SUPPLIED ENTRIES:
========

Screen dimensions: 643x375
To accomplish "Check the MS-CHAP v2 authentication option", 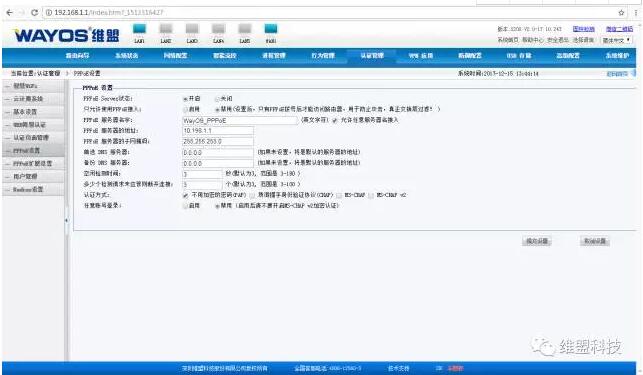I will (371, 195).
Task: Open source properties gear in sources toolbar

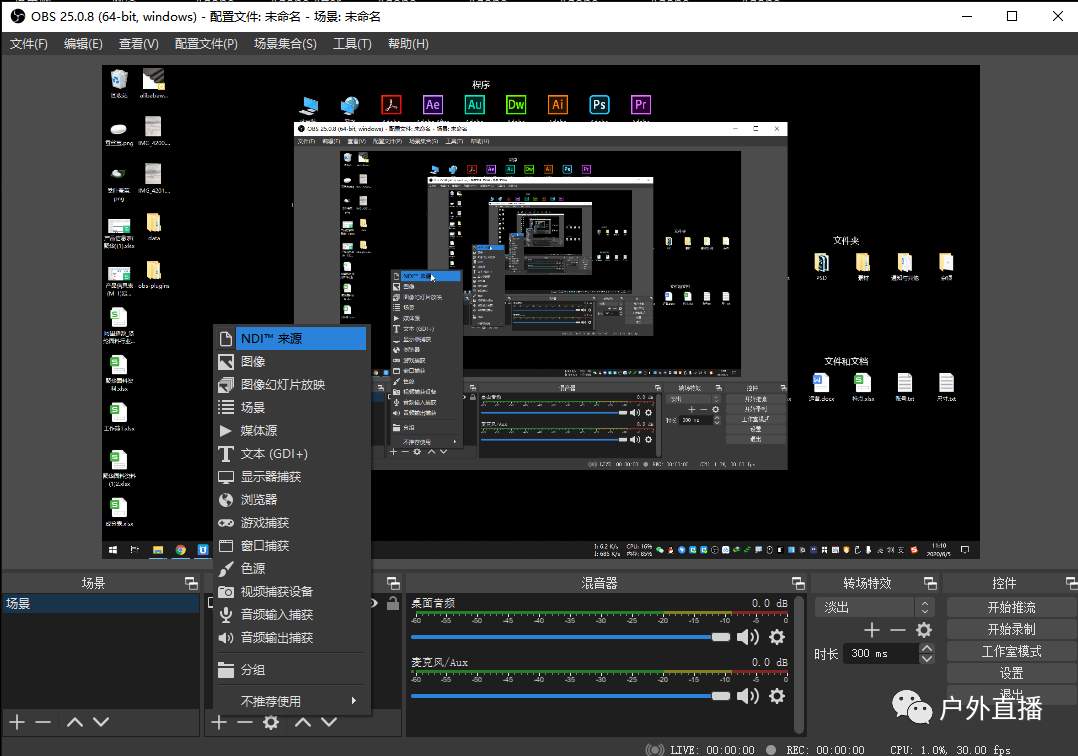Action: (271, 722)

========

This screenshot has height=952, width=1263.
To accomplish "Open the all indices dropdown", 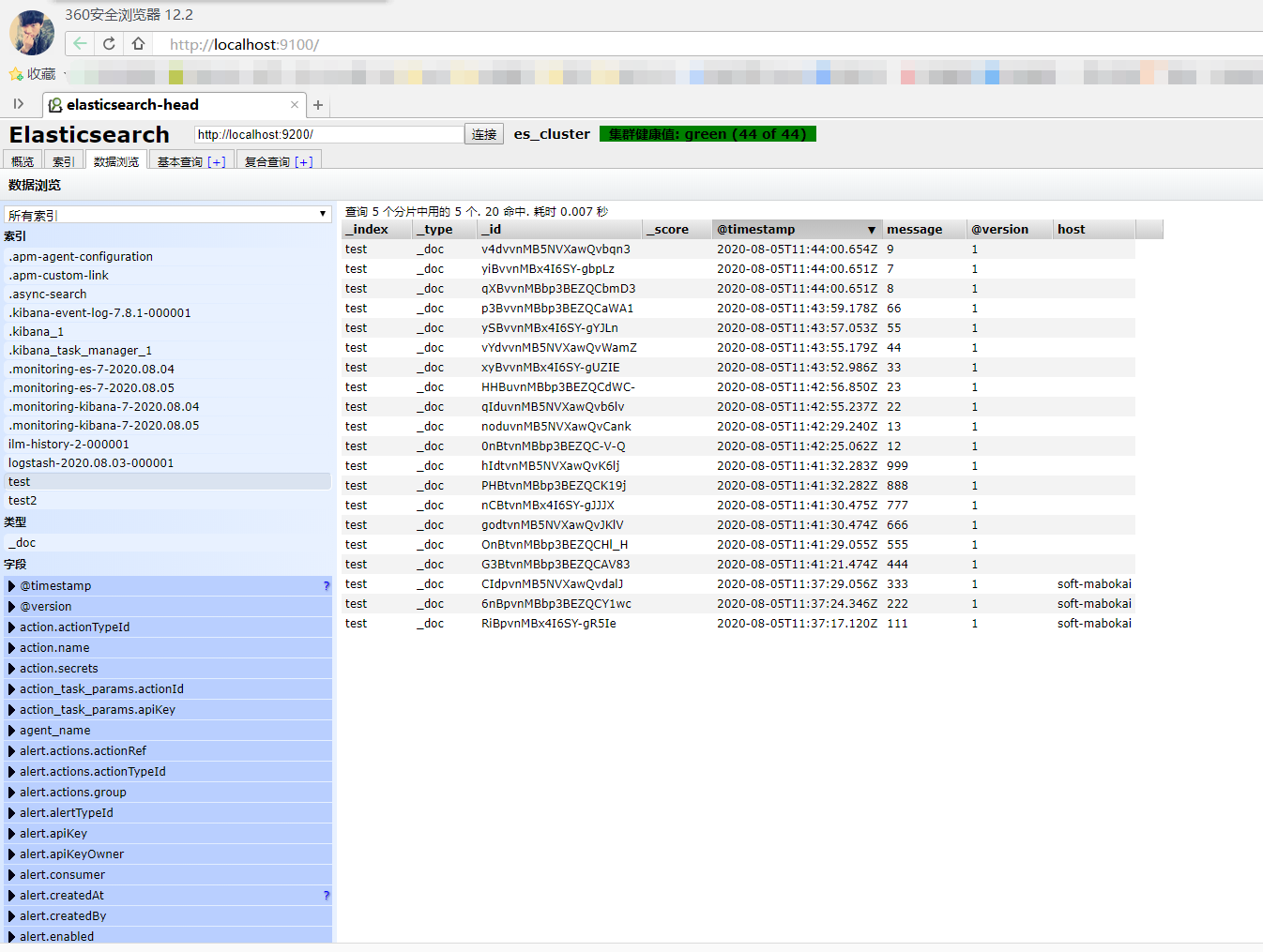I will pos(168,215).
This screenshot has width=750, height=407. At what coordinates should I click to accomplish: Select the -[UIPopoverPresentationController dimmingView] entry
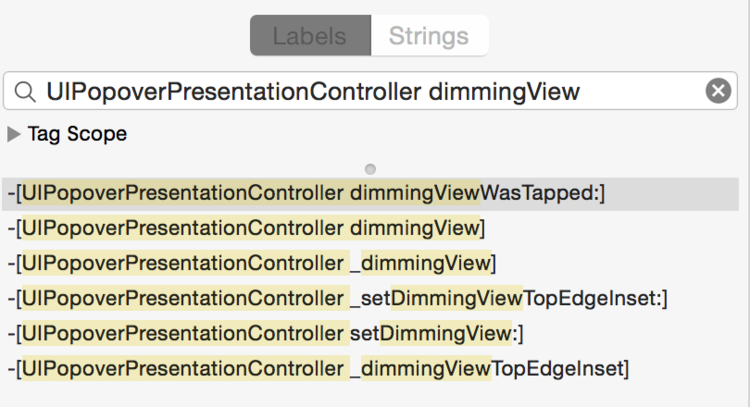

========

YOUR TASK: Every line of the material that holds the word "width" must be found and copied.

PROBLEM SOLUTION:
This screenshot has height=952, width=1263.
This screenshot has width=750, height=407. At what coordinates should I click to accomplish: Select the -[UIPopoverPresentationController dimmingView] entry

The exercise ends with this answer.